Related Reading: Premarital Counseling: Everything You Wanted To Know
Reasons to have difficult talks about your marriage
What are some reasons why you should have difficult conversations before getting married to your partner? Here are some you should know.
1. You will avoid a likely divorce or separation
Sometimes, the rose-colored glasses of love can make you feel like nothing is wrong with the relationship. However, when you discuss these important things before marriage, you may realize what can be negotiated and compromised with and if both of you are willing to do the same.
You may also encounter some deal breakers or things you cannot deal with. Knowing these beforehand and deciding accordingly can help you avoid divorce or separation.
2. Helps you set the right expectations
A relationship and marriage are very different. Marriage involves a lot more responsibility and commitment as compared to a relationship. Therefore, having discussions about certain things before marriage helps to set the right expectations going into it.
Both partners will know what to expect from the other, making it much easier for them to navigate the road to marriage.
Related Reading: Expectations From Marriage vs. Reality: 3 Steps to Deal With Them
3. You understand the motivation
What is your motivation to get married? Why does your partner want to get married in the first place?
Having tough conversations before marriage can help you understand the real motivation for either partner to undergo such a big life change. This further helps to understand if you both are ready for a commitment so huge.
4. Helps to build communication
Having tough talks before marriage and emerging stronger from them can help you build communication and prepare for your marriage. Talking about difficult situations is very important in a marriage, putting you both in the right practice.
5. Helps avoid avoidance
Sometimes, in a marriage, you may avoid discussing certain things because you fear confrontation or want to avoid an argument with your partner. When you do this before marriage, you also tend to take it into the marriage.
This way, you will likely follow the avoidance tactic to keep your marriage together. This will only put things off for later, make it worse, and lead to resentment or anger towards each other.
FAQs
Here are some frequently asked questions about how to discuss marriage with your boyfriend.

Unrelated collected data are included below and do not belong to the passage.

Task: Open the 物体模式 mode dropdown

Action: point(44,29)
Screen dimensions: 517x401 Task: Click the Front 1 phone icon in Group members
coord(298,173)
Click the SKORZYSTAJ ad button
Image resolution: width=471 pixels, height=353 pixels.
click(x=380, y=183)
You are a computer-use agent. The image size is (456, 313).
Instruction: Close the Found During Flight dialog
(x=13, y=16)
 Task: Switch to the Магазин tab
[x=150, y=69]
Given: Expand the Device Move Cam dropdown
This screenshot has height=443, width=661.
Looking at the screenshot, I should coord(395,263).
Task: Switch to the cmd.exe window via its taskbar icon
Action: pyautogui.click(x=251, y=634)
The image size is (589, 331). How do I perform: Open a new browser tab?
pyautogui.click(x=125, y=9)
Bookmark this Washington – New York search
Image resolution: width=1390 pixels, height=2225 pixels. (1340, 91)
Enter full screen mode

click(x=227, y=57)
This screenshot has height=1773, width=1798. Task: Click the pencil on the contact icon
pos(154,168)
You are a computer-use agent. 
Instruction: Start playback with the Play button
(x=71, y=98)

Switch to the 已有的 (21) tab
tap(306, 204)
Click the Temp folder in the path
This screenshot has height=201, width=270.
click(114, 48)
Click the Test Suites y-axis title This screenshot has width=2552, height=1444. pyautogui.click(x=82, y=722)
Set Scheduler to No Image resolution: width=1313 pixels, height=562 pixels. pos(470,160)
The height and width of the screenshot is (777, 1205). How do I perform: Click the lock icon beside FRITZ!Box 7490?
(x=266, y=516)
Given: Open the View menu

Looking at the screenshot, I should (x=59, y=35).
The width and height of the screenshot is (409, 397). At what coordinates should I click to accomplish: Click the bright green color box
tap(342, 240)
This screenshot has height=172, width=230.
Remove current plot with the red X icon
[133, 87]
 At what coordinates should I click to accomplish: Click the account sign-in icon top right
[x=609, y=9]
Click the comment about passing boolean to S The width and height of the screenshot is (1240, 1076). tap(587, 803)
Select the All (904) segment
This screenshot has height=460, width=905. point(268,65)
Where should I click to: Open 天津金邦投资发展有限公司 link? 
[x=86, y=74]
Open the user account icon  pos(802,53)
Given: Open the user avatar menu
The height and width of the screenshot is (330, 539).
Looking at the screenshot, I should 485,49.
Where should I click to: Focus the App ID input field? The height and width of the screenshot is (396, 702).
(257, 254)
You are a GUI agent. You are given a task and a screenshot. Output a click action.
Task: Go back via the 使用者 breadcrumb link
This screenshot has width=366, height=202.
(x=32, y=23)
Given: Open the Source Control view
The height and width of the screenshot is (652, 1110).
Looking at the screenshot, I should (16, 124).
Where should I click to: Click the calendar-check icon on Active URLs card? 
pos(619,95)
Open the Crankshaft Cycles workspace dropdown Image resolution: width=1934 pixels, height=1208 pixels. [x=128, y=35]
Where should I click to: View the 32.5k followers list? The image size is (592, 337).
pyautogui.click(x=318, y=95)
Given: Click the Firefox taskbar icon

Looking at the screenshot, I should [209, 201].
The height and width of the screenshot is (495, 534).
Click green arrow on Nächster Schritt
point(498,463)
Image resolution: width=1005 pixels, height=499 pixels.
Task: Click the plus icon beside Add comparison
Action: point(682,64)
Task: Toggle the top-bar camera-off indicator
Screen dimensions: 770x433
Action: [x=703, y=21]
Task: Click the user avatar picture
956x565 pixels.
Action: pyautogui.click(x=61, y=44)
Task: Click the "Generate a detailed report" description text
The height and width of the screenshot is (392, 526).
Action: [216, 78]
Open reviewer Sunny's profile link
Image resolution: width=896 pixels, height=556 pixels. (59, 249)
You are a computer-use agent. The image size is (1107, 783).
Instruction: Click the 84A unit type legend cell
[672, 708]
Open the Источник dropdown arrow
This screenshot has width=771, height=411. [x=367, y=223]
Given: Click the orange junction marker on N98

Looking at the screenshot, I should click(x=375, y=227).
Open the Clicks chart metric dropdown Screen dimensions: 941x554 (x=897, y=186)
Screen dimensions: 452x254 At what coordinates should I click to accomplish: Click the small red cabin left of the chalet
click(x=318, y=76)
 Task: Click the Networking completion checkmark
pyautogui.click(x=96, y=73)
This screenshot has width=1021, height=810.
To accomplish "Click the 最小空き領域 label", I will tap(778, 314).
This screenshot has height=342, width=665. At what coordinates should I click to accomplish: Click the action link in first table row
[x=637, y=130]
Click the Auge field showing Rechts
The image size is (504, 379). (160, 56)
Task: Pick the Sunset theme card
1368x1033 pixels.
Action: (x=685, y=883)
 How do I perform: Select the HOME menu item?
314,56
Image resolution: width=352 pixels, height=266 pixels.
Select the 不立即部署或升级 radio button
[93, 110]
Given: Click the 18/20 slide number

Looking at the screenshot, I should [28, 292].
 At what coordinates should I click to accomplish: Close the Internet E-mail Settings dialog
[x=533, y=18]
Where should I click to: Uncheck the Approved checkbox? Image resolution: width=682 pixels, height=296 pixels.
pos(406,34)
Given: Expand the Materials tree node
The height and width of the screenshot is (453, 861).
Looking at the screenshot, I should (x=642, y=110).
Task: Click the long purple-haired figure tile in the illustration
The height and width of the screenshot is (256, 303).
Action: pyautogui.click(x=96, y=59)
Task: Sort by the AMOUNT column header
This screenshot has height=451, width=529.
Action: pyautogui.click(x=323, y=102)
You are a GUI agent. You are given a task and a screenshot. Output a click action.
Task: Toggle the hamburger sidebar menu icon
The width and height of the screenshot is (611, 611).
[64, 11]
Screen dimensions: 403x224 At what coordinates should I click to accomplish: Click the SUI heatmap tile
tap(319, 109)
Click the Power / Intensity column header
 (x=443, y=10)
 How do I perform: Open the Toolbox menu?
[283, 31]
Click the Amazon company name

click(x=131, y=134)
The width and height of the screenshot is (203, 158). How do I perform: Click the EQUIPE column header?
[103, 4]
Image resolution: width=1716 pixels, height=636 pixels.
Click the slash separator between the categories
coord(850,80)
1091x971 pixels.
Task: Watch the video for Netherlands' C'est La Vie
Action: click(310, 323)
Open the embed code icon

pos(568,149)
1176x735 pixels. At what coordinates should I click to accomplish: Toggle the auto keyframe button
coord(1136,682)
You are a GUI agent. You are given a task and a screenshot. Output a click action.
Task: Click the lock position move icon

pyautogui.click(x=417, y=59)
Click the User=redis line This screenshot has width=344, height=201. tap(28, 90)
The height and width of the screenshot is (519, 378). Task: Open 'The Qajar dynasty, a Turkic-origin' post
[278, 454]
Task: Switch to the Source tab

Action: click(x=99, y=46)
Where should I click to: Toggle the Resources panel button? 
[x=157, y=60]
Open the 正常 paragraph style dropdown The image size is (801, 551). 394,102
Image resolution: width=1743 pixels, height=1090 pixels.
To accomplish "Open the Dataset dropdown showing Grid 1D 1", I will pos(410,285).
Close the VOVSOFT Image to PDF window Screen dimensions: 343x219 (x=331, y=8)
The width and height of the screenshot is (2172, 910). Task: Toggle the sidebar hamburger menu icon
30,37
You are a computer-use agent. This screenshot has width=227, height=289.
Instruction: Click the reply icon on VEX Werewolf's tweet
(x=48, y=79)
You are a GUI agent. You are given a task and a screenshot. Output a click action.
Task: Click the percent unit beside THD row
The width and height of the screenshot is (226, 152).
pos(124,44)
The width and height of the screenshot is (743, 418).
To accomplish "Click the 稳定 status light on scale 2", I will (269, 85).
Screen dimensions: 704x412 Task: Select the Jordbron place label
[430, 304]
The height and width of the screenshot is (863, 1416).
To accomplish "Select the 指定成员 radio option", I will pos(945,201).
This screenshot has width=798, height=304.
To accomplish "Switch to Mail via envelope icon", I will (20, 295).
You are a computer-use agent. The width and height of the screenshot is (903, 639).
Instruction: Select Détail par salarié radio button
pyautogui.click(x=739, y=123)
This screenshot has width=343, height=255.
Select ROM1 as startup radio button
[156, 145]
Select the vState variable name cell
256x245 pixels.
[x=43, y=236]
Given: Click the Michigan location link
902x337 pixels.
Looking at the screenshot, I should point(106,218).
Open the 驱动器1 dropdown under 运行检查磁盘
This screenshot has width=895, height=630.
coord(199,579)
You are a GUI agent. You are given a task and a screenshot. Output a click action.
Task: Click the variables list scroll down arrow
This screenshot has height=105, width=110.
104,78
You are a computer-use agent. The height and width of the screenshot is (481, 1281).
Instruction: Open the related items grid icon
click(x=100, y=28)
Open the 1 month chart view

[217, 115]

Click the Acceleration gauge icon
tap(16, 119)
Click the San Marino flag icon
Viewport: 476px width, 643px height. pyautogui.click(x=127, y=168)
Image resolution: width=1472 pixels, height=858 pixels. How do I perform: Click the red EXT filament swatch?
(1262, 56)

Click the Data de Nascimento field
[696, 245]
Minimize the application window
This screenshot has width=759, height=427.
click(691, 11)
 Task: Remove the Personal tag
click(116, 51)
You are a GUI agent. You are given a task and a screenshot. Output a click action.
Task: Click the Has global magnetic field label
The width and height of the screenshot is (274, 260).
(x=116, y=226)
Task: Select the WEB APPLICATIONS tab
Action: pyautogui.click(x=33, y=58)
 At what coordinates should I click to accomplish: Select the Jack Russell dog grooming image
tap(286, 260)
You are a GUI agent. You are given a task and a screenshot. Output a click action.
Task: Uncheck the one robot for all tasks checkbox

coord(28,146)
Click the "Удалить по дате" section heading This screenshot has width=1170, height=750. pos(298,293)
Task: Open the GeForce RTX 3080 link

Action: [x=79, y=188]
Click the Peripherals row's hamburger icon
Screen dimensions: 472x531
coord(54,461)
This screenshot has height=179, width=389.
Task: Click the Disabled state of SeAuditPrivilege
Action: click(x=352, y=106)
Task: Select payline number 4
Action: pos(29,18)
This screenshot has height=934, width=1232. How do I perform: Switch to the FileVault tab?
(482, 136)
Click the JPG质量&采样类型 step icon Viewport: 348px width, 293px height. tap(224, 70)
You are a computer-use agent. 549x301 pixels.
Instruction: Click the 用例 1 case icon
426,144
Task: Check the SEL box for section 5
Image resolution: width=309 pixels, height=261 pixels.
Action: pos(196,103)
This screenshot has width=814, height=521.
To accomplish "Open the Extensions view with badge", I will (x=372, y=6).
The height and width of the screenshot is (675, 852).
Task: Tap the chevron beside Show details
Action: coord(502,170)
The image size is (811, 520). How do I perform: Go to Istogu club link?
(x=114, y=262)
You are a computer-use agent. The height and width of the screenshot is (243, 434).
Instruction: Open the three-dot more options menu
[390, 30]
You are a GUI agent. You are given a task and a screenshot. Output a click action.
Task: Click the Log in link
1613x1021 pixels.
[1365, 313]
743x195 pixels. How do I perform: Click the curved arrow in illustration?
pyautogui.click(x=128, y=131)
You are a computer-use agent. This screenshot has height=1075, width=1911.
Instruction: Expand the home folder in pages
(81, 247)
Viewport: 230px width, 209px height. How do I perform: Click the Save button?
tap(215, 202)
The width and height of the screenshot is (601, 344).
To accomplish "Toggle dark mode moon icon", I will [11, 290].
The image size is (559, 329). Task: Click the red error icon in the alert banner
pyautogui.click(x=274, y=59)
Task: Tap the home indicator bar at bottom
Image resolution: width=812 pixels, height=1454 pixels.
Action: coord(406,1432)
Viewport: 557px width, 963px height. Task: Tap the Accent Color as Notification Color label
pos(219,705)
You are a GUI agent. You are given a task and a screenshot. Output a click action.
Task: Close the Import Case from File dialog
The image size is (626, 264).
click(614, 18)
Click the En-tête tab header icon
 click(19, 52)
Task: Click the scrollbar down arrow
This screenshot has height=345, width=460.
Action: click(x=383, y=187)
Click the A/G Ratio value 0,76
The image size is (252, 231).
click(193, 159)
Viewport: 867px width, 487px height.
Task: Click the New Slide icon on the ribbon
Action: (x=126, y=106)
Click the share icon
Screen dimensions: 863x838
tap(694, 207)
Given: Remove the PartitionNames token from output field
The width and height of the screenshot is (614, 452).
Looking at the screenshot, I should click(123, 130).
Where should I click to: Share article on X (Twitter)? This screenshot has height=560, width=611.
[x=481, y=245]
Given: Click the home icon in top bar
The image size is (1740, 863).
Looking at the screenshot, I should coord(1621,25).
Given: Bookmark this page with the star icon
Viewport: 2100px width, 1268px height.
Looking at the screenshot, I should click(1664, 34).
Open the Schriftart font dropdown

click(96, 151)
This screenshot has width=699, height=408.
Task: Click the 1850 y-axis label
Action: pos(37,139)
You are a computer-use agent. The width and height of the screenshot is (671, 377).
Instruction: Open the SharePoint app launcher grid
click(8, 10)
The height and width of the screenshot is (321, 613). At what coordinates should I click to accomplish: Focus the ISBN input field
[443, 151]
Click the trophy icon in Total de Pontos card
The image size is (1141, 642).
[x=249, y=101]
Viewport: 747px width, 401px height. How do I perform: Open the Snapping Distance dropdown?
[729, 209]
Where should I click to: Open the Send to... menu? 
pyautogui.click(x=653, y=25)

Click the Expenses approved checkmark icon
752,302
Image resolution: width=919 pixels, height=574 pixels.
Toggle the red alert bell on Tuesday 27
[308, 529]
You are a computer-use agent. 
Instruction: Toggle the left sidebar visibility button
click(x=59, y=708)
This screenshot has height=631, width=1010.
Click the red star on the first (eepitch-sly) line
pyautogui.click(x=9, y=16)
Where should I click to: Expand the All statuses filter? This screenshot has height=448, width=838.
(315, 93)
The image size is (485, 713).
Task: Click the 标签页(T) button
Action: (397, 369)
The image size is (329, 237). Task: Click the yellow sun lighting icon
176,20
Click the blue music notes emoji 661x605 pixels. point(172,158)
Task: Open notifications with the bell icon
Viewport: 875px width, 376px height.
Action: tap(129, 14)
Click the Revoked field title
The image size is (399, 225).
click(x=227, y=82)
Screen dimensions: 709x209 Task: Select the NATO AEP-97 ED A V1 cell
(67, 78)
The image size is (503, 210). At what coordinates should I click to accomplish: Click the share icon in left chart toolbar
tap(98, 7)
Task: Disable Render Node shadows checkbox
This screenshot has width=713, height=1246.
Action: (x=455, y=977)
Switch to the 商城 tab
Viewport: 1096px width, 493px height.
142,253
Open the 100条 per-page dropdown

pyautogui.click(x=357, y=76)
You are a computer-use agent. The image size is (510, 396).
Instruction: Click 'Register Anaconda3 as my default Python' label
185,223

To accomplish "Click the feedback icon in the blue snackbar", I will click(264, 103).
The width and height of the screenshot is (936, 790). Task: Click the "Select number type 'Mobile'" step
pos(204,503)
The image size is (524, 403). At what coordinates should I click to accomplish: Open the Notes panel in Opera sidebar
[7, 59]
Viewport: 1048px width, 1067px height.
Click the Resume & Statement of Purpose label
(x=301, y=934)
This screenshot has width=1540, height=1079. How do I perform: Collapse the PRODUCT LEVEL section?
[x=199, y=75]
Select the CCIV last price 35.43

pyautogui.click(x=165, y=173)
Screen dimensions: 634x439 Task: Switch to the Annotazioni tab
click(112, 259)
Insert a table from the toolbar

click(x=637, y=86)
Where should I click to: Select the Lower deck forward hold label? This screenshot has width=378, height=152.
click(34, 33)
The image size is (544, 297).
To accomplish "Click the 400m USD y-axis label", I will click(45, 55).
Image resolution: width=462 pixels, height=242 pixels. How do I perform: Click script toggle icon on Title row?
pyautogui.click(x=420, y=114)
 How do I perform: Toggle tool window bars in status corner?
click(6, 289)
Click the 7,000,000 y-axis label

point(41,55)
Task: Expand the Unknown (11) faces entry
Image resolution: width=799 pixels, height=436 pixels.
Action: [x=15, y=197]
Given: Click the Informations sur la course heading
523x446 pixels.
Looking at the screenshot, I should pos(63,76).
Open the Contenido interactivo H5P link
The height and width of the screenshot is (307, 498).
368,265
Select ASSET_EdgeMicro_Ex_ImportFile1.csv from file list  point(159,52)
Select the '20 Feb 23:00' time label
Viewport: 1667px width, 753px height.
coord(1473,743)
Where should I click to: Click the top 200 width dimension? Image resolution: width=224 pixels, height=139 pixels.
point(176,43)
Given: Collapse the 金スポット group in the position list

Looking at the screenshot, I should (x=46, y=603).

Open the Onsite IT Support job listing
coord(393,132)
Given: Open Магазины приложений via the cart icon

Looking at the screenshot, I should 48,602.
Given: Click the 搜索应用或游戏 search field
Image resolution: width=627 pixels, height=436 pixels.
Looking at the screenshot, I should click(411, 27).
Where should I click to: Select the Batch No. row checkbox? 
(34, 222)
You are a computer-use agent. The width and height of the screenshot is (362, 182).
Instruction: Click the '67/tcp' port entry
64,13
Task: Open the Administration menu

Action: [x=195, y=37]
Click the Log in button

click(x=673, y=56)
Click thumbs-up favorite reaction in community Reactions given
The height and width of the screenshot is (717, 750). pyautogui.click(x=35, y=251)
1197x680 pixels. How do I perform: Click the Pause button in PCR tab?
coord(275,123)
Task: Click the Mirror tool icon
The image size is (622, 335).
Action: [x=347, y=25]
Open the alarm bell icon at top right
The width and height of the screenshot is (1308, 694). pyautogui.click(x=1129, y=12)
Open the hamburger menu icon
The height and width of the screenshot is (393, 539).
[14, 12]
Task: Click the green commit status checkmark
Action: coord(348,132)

1. When should I bring up marriage with my boyfriend?
Bringing up marriage is a difficult subject. When wondering when to bring up marriage with your boyfriend, make sure that you have known each other for some time and have been in a committed relationship for a while now.
There may be exceptions, but time generally helps to get to know each other better and be surer about the decision.
When to talk about marriage?
Meanwhile, you should also pick the timing correctly. Do not bring up marriage with your partner after they have had a bad day, or are stressed because of work.
The takeaway
Marriage is a long and important commitment. When you want to talk about marriage with your boyfriend or partner, it is important, to be honest, and have a clear conversation.
Ensuring that both of you are on the same page and can figure out a middle ground or compromise with various things.
The last thing you want is to pressure your man or woman into marriage. You have to make them want it; when they do, they will propose their own way.
If both of you cannot find solutions to the problems, you can get couples therapy to navigate this better.